After a couple U.S. and European tours, Phil decided to focus his energy on his recording projects and his own band, the Microphones. Old Time Relijun continued in a variety of mutated formations, with various lost souls sitting behind the drum set.
"As above, so below"
The group experienced a brief lull in activity as Arrington began a period of vagabonding that would take him hitch-hiking across the United States and back and forth between Italy, France, and Argentina. A compilation of unreleased oddities, "Varieties of Religious Experience", was released in 2003, and both Arrington and Aaron had time to reevaluate the direction their band would take.
During his travels, Arrington composed an outline for what would become "The Lost Light Trilogy". The first two installments, Lost Light (2003) and 2012 (2005), recorded with the help of drummers Rives Elliot and Jamie Peterson, respectively, saw extensive touring, a wider audience for the band, as well as high praise from critics world wide.
Arrington likes to say, "Every song on each album has a correspondence to other songs, whether musically or lyrically; with exponentially as a spatial archetype. Each song is like a small shard of a larger mirror - so that each piece reflects another piece, much in the way a cubist painting reflects many perspectives of the same object at once."

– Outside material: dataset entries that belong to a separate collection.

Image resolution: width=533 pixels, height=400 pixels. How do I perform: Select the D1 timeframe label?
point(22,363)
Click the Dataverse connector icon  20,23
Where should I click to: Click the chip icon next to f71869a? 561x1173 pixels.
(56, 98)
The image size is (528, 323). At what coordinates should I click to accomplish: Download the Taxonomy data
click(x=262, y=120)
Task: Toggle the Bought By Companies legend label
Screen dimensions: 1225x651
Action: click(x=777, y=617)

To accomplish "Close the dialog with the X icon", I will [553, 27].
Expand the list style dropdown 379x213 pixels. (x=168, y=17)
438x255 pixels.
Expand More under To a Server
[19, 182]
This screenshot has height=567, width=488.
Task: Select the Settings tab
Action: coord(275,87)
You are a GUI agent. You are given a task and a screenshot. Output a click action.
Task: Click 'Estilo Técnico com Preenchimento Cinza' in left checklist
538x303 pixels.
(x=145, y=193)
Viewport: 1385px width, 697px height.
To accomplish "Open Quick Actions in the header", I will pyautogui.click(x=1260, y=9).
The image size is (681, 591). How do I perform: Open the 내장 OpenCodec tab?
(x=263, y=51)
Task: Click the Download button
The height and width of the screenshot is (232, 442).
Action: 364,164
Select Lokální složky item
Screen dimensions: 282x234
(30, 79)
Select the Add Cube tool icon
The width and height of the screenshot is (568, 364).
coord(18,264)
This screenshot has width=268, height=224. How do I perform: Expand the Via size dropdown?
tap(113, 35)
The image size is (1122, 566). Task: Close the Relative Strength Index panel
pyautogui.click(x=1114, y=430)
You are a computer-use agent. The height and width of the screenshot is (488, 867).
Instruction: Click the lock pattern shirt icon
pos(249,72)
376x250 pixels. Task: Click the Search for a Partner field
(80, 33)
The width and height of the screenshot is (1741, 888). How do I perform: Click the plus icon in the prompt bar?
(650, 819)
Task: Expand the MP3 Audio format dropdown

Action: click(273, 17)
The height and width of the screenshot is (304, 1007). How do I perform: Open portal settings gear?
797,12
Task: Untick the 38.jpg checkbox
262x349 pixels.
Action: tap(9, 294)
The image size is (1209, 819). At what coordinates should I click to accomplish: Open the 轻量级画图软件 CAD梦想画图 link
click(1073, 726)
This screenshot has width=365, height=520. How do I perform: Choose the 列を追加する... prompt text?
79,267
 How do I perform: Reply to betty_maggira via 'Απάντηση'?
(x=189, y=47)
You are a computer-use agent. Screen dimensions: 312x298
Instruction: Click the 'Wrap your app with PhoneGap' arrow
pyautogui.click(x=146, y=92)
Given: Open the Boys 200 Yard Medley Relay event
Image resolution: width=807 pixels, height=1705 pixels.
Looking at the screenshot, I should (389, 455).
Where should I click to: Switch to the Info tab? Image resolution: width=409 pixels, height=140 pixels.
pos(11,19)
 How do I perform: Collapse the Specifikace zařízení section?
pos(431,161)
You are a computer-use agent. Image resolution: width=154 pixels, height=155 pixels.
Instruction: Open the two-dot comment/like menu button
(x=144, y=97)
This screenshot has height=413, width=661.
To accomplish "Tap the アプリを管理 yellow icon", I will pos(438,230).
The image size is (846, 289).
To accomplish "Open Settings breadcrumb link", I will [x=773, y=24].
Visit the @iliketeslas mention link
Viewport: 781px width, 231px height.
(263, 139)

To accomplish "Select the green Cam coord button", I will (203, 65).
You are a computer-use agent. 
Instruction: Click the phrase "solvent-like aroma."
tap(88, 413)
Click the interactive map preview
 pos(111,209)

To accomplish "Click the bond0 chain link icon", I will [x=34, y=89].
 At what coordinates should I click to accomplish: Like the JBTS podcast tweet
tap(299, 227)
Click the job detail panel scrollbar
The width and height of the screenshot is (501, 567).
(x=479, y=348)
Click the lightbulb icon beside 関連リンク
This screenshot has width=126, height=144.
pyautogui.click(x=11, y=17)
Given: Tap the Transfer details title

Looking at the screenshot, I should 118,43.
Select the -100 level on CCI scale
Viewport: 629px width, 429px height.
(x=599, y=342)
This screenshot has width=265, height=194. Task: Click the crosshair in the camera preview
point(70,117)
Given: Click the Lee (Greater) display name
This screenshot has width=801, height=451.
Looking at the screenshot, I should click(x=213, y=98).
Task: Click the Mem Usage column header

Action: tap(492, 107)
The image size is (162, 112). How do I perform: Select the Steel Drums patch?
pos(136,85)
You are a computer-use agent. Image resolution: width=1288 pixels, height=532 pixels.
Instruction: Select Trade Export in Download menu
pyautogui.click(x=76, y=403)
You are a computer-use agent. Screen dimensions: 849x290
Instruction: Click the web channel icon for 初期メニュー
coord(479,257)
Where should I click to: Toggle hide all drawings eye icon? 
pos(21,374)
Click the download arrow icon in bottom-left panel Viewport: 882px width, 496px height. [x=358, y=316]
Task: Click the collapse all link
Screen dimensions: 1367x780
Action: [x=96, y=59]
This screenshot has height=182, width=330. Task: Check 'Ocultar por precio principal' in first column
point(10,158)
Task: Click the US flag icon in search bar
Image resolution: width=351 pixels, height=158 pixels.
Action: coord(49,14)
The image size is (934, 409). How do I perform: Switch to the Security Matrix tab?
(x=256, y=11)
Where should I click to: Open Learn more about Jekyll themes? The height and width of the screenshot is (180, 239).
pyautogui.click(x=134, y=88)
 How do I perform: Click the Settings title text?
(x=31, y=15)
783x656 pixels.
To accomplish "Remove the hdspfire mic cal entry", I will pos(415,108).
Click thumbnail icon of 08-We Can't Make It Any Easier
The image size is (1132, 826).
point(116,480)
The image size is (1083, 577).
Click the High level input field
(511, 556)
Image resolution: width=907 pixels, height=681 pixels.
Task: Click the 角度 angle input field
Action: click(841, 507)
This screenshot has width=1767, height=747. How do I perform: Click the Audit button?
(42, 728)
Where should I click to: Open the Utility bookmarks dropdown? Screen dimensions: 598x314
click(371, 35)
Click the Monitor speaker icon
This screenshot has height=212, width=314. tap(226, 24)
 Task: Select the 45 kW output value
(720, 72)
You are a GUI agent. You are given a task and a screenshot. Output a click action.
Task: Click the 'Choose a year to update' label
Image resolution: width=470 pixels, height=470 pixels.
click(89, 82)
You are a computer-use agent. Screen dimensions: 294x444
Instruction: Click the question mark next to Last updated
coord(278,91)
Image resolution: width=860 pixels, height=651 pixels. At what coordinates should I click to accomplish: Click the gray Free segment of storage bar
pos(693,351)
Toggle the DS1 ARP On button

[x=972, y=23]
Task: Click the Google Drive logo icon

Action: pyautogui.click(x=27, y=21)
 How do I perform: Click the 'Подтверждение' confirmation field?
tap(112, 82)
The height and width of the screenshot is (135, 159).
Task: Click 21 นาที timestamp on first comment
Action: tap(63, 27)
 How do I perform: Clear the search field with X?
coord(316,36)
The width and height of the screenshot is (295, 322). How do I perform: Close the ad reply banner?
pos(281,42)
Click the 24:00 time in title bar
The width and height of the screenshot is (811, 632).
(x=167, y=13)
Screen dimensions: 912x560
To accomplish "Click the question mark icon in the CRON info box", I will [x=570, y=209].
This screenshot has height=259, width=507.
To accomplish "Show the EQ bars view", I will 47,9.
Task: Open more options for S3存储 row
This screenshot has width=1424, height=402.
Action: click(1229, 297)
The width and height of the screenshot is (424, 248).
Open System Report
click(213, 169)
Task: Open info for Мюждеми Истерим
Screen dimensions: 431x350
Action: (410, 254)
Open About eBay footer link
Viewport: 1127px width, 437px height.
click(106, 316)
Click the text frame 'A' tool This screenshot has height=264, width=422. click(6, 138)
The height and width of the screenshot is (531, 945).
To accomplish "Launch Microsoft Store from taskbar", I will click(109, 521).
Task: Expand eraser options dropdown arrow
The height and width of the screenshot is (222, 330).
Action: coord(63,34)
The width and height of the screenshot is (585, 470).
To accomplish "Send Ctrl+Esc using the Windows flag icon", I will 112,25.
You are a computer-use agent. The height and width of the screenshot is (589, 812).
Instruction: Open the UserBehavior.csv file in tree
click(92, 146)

The trilogy moves like an odyssey which blurs the lines between dream and life - placing the entire Universe within the expansive structure of three Old Time Relijun albums.
Now based in Portland, Oregon, Old Time Relijun have re-invented themselves again. The final installment of the trilogy, Catharsis in Crisis, is the culmination of twelve years of deceptively untutored refinement. With new members Germaine Baca (drums) and Benjamin Hartman (saxophones), Old Time Relijun keeps charting new territories in the nether regions between the Ancient World and the Invisible New.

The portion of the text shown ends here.